§ **What to work on**: Pull every line holding the word "computer" from the data below and copy it.

Data excerpts

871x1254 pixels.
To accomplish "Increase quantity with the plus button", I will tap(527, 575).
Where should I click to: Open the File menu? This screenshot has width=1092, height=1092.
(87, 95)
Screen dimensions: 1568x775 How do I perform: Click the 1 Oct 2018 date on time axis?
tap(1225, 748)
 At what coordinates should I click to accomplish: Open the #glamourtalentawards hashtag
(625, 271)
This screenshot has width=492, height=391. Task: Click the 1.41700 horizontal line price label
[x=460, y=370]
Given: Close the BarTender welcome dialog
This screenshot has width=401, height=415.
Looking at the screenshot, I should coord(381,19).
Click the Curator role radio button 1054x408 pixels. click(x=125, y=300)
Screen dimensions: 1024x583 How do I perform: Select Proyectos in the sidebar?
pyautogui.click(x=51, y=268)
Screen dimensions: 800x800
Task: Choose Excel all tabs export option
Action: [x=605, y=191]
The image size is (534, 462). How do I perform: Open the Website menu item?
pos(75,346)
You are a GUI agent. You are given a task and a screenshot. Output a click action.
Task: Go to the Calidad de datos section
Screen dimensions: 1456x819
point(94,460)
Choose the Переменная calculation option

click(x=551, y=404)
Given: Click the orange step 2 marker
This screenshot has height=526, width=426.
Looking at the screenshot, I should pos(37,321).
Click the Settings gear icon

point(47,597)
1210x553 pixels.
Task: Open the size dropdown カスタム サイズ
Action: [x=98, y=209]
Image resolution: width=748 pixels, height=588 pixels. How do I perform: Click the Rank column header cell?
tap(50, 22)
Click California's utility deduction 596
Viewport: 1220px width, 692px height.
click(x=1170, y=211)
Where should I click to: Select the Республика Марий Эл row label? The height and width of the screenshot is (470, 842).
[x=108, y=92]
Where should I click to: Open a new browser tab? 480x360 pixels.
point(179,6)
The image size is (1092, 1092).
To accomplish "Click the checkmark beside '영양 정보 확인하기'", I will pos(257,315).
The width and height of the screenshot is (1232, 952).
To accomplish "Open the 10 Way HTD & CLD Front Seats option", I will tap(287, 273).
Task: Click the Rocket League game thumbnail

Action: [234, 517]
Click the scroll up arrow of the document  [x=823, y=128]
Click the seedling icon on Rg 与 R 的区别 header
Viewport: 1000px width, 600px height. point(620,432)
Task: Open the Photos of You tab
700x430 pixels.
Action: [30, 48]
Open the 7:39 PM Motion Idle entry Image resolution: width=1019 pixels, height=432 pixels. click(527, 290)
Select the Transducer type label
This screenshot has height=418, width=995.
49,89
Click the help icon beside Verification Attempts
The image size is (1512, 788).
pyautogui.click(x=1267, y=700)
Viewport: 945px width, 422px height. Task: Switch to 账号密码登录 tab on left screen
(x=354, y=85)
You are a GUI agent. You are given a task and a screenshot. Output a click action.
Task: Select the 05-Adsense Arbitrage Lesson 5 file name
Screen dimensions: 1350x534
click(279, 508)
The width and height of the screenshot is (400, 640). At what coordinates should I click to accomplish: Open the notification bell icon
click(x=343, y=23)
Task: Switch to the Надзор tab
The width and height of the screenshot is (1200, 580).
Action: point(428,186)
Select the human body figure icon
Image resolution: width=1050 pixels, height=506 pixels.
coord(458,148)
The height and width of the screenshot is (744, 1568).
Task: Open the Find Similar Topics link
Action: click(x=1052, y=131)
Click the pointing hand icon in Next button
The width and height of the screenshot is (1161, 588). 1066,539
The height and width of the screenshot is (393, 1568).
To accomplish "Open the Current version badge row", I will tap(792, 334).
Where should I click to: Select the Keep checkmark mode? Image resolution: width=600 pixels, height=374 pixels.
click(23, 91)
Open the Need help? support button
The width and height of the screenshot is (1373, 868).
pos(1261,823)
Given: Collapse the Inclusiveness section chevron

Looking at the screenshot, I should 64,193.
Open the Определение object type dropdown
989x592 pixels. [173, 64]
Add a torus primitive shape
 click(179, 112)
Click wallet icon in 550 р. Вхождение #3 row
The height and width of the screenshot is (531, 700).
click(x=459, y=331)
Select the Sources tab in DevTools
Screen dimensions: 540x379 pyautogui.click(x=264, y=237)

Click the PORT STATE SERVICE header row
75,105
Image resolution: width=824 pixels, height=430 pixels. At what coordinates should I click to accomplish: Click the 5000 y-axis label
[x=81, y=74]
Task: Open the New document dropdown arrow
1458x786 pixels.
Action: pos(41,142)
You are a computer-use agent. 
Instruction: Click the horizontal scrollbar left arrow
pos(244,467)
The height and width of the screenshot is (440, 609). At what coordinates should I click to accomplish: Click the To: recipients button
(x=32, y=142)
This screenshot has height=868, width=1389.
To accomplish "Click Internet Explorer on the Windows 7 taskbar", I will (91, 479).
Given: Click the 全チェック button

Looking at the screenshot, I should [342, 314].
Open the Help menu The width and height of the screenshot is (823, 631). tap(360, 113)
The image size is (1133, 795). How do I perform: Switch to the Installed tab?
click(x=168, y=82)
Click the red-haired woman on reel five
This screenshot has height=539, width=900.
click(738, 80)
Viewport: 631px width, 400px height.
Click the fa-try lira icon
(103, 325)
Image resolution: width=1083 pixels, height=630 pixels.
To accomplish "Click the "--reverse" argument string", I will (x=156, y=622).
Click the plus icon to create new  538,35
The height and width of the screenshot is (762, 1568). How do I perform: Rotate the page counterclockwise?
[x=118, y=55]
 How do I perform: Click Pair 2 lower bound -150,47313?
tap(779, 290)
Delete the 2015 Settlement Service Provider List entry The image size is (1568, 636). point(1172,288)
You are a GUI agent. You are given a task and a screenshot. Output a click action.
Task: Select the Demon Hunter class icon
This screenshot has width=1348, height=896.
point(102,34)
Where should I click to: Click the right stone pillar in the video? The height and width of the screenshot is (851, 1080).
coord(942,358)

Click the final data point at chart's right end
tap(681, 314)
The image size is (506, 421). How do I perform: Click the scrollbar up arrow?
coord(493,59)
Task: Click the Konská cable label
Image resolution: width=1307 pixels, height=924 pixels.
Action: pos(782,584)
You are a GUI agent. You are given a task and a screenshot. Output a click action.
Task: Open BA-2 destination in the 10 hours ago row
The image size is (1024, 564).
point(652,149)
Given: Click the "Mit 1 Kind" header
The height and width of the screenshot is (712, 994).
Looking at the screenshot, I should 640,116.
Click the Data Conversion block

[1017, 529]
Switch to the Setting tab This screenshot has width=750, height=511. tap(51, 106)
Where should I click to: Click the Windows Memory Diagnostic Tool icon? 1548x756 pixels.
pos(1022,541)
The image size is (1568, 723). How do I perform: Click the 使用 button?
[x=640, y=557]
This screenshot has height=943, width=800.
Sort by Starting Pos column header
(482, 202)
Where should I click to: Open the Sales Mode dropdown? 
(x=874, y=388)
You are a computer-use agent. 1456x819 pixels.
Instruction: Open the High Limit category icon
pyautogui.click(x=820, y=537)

§ **Result for this exercise**:
You are a computer-use agent. 
You are a computer-use agent. 1456x819 pixels.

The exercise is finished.